Session: D11S005 - Democracy & Trust 3
AUTHORS:
Conque Seco Ferreira Diogo (Universidade Federal de Sergipe ~ São Cristóvão ~ Brazil)
Abstract text:
In recent years, Behavioral Sciences have achieved unprecedented prominence in public administration, shaping how governments design and evaluate interventions. Yet, their practical application has largely remained confined to individual-level instruments—such as nudges—during the implementation phase. This narrow focus has overlooked the broader institutional, social, and cultural processes through which public policies are conceived, negotiated, and sustained.

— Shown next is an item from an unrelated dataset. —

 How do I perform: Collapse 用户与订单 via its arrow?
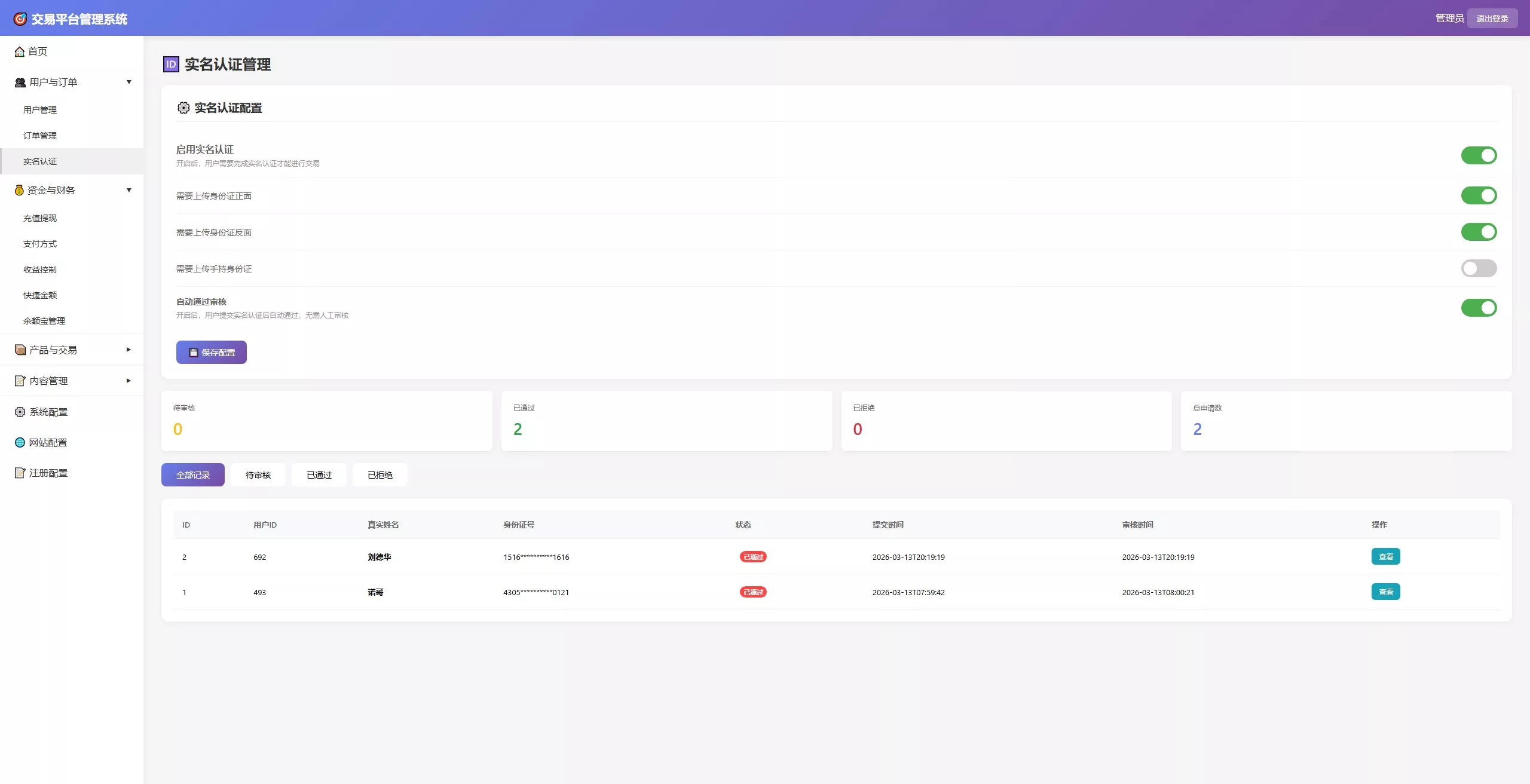pyautogui.click(x=128, y=82)
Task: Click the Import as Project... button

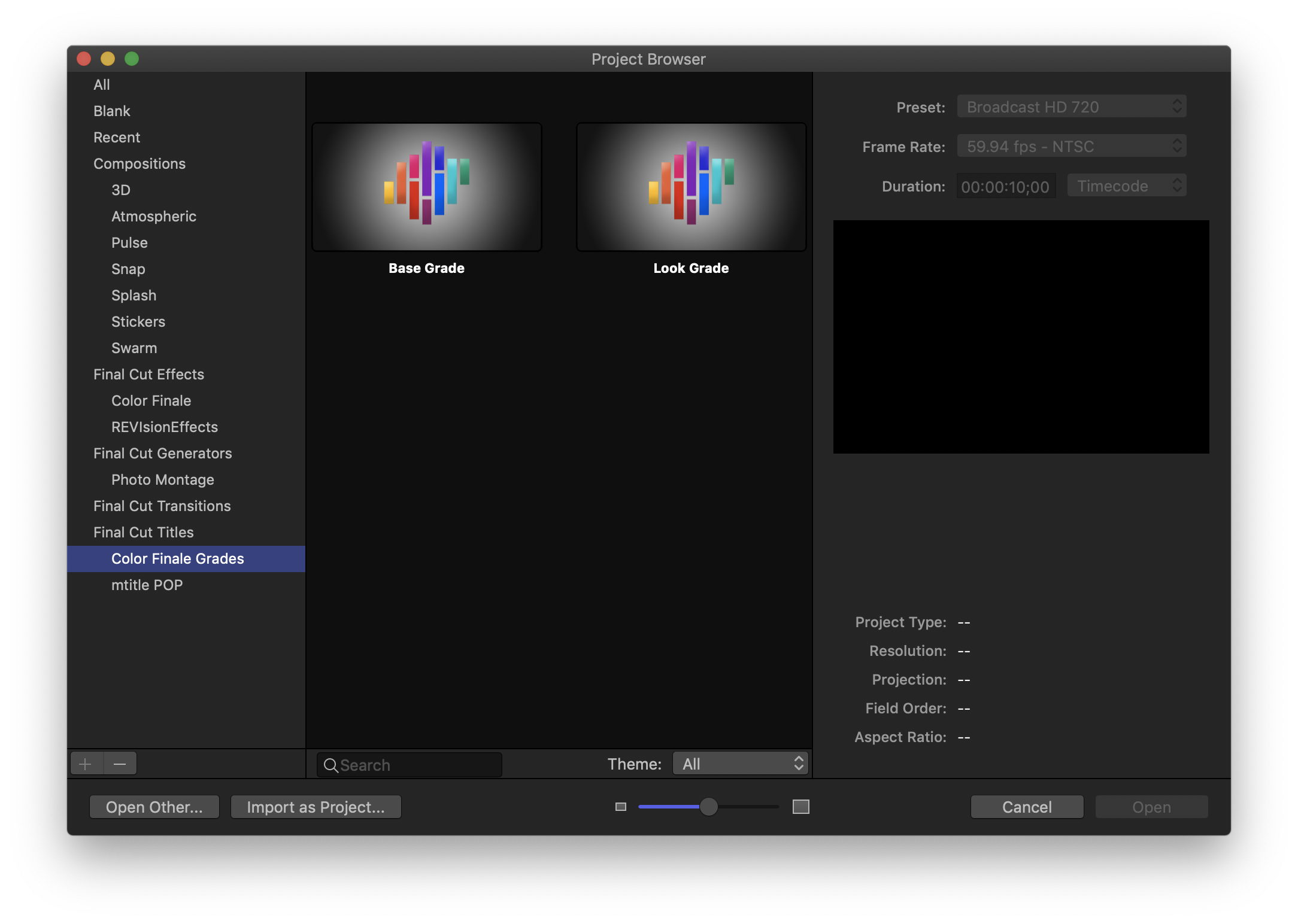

This conceptual paper argues that the entire public policy cycle can be understood as a behavioral system, composed of interdependent practices that occur across individuals, groups, and institutions. By combining insights from Behavior Analysis, Cultural Behavior Science, and Behavioral Governance, it proposes a multilevel framework for interpreting agenda-setting, formulation, implementation, and evaluation as interconnected behavioral phenomena. Each stage of the cycle involves interdependent behavioral patterns maintained by shared practices of social reinforcement, institutional contingencies, and historical processes of selection that determine how problems are defined, solutions are chosen, and collective outcomes are stabilized.
The analysis suggests that policymaking is not merely a technical or rational process, but a continuous interaction between repertoires of behavior and the contexts that shape them. Understanding how contingencies of reinforcement operate across the entire policy cycle, from the social negotiation of agendas to the formulation of alternatives, the coordination of implementation, and the feedback mechanisms of evaluation, enables a richer diagnosis of why certain policies emerge, gain traction, and persist, while others fail to do so.
By reframing the policy cycle as a dynamic field of behavioral interdependence, this approach extends the scope of Behavioral Public Policy beyond cognitive biases and individual decision-making. It invites researchers and practitioners to view public governance itself as an ongoing cultural experiment—one that requires deliberate monitoring, feedback, and adaptation to maintain both effectiveness and legitimacy over time.